At the same time, the Government of India has approved proposals for joint ventures and foreign collaboration (including 100% FDI) in processed food businesses (including 100% export oriented units), and “mega food parks”. According to Indian Credit Rating Agency (ICRA), the processed food market accounts for 32% of the total food market with the “most promising” sub-sectors listed as soft-drink bottling, confectionery manufacture, fishing, aquaculture, grain-milling and grain-based products, meat and poultry processing, alcoholic beverages, milk processing, tomato paste, fast-food, ready-to-eat breakfast cereals, food processing, food additives and flavours. From the point of view of the major national industry associations (CII, FICCI, Assocham) the approximately 7,500 regulated mandis lack critical infrastructure, the provision of which will cost at least Rs 12,000 at 2009 prices. The potential of the public-private partnership model in the foods business is seen by industry as being embodied in ventures such as Safal market in Karnataka (considered an example of wholesale market modernisation), ITC’s e-Chaupal, Hariyali Kisan Bazaar, Mahindra Shubh Labh, Cargill Farmgate Business and Tata Kisan Sansar.

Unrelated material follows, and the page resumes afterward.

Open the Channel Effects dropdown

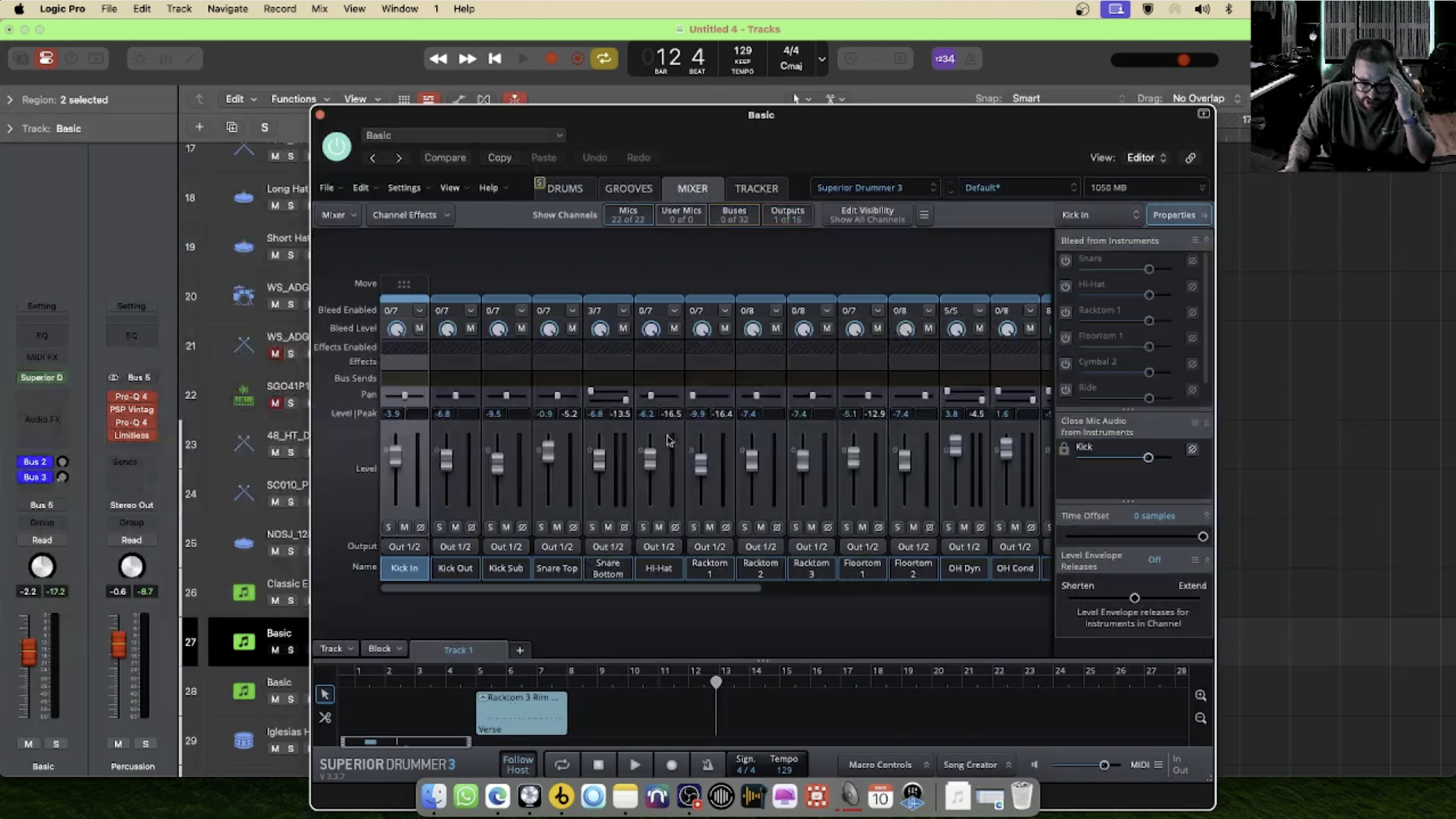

Removed from such a view are the recurrent protests since late 2009 in a number of urban centres over food inflation, urgent signals that the increasing corporatisation of food production, procurement, movement and distribution is contributing to household food insecurity, particularly amongst the rural and urban poor. The ‘Report on the State of Food Insecurity in Rural India‘ (M S Swaminathan Research Foundation) explicitly stated that “over the longer period of 1993-94 to 2004-05, the states of Karnataka, Orissa and Madhya Pradesh show significant increase in the percentage of population suffering acute calorie deprivation. On the whole, it is clear that, by our measure of food insecurity, the period of economic reforms and high GDP growth has not seen an improvement in food security but deterioration for the majority of Indian states.”